**Task instructions**
Please copy the data below exactly, starting at the line that contains "The height and width of the screenshot is (439, 1568)." and ending at the line that contains "Action: coord(38,101)".

**Provided records**
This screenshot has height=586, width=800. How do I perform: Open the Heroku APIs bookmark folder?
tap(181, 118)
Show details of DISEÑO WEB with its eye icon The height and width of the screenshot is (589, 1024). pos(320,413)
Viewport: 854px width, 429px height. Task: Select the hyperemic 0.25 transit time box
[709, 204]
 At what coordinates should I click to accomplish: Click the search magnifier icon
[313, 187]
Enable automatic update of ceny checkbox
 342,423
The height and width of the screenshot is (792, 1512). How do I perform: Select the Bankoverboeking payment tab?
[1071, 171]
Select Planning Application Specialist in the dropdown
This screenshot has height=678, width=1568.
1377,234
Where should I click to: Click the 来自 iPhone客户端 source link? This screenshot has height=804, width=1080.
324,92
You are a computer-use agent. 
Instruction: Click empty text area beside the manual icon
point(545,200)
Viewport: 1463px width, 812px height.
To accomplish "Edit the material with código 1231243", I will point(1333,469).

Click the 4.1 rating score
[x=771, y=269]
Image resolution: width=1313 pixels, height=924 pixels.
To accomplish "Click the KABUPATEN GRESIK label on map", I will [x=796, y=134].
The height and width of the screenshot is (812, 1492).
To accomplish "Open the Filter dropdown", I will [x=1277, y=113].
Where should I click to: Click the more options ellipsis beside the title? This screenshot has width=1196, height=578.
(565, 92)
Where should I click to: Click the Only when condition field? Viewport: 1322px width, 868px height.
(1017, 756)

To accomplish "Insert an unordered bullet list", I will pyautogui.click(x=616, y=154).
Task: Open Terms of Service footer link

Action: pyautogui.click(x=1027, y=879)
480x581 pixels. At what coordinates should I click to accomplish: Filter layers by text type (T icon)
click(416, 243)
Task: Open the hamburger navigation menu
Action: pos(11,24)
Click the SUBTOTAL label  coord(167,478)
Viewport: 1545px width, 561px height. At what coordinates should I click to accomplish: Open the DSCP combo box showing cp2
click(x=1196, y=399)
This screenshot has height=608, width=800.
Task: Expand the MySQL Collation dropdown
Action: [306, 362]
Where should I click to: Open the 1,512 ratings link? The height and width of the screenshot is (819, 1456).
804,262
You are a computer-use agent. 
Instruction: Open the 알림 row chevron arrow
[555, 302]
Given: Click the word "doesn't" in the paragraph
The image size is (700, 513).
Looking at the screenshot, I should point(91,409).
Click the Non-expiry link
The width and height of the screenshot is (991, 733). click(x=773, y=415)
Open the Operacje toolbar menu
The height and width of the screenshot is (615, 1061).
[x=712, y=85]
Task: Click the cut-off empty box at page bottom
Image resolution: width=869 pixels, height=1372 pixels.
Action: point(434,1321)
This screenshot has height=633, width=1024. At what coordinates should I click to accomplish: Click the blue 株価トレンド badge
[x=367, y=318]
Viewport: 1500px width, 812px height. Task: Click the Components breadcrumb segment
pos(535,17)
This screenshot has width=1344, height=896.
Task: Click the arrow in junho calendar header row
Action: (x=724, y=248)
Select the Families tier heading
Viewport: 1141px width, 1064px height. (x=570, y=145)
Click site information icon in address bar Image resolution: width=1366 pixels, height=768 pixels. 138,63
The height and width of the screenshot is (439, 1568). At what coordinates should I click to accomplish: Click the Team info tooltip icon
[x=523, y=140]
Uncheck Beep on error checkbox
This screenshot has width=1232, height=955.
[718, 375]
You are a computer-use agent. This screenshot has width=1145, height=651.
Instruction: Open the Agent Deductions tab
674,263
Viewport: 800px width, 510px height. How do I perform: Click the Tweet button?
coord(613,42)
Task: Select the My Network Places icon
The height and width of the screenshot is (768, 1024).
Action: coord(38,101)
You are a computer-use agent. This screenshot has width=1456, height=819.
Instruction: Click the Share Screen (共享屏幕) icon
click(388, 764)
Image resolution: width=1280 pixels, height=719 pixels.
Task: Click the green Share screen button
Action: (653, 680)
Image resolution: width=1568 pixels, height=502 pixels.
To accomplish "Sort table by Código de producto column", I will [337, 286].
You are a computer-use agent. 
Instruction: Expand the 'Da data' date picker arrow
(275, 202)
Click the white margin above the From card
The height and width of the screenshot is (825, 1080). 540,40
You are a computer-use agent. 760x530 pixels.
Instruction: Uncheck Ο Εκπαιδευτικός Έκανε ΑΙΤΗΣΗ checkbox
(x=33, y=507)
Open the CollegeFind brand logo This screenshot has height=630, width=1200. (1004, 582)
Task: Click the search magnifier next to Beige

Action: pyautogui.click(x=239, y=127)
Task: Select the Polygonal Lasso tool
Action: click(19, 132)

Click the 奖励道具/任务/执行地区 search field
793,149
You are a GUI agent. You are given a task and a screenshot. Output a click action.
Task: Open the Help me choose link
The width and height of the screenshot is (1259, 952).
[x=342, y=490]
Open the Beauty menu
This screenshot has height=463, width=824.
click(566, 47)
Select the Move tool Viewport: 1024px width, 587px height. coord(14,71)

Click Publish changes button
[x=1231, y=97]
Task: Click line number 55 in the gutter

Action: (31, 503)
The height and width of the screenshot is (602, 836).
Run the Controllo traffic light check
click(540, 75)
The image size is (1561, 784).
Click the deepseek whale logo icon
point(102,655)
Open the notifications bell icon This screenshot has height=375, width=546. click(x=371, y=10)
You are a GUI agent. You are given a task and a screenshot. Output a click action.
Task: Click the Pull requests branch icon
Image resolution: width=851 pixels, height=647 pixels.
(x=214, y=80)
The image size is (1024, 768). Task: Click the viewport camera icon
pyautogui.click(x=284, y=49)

**Answer for this exercise**
The height and width of the screenshot is (439, 1568). At what coordinates should I click to accomplish: Click the Team info tooltip icon
[x=523, y=140]
Uncheck Beep on error checkbox
This screenshot has width=1232, height=955.
[718, 375]
You are a computer-use agent. This screenshot has width=1145, height=651.
Instruction: Open the Agent Deductions tab
674,263
Viewport: 800px width, 510px height. How do I perform: Click the Tweet button?
coord(613,42)
Task: Select the My Network Places icon
The height and width of the screenshot is (768, 1024).
Action: coord(38,101)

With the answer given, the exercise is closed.